▶ Текст
* * *

Прислушайся: картавый двигатель

Поет о внутреннем сгорании,

А не о том, куда он выкатил,

Об упражненьи в умирании

– Вот содержание «Урании»[424].

Пер. Александры Павловской

Барри П. ШеррВкус языка изгнанья: Столкновение Льва Лосева с английским

…Жую из тостера изъятый хлеб изгнанья

Говоря о своем пребывании в Америке, Лев Лосев как в интервью, так и в мемуарах всегда подчеркивал, насколько комфортно он чувствовал себя в маленьком городке в штате Нью-Гэмпшир, где провел последние тридцать лет жизни. Он уехал из шумного многомиллионного Ленинграда, одного из двух культурныx столиц Советского Союза, от близкого круга приятелей-литераторов, в провинциальный Гановер, с населением, не составлявшим и одного процента от ленинградского. Лосевы на первых порах были там чуть ли не единственной русской семьей. Поэт любил повторять, что ему всегда нравилась тихая улочка, на которой стоял его дом с садом. В этом саду росли ягоды и цвели цветы, туда регулярно наведывались дикие животные, в том числе олени, а как-то раз даже забрел медведь[425].

* * *

[Данные об элементах и о расположении текста]
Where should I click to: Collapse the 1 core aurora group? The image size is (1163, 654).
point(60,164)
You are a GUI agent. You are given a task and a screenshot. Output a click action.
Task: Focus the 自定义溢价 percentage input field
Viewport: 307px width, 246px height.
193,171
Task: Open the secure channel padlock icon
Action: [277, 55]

* * *

▶ Условие задания 1
Изложи текст в двух предложениях.
▶ Условие задания 2
Воспроизведи без изменений отрывок текста между словами «Пер. Александры Павловской» и «даже забрел медведь[425].», включая их.

▶ Решение 1
Стихотворные строки говорят, что картавый двигатель поет о внутреннем сгорании, а не о том, куда он выкатил, об упражнении в умирании, и это названо содержанием «Урании». Начало очерка Барри П. Шерра рассказывает, что Лев Лосев в интервью и мемуарах подчеркивал, как комфортно ему было в маленьком Гановере в штате Нью-Гэмпшир: туда он уехал из Ленинграда, там провел последние тридцать лет жизни и жил в доме с садом на тихой улочке.

▶ Решение 2
Пер. Александры Павловской

Барри П. ШеррВкус языка изгнанья: Столкновение Льва Лосева с английским

…Жую из тостера изъятый хлеб изгнанья

Говоря о своем пребывании в Америке, Лев Лосев как в интервью, так и в мемуарах всегда подчеркивал, насколько комфортно он чувствовал себя в маленьком городке в штате Нью-Гэмпшир, где провел последние тридцать лет жизни. Он уехал из шумного многомиллионного Ленинграда, одного из двух культурныx столиц Советского Союза, от близкого круга приятелей-литераторов, в провинциальный Гановер, с населением, не составлявшим и одного процента от ленинградского. Лосевы на первых порах были там чуть ли не единственной русской семьей. Поэт любил повторять, что ему всегда нравилась тихая улочка, на которой стоял его дом с садом. В этом саду росли ягоды и цвели цветы, туда регулярно наведывались дикие животные, в том числе олени, а как-то раз даже забрел медведь[425].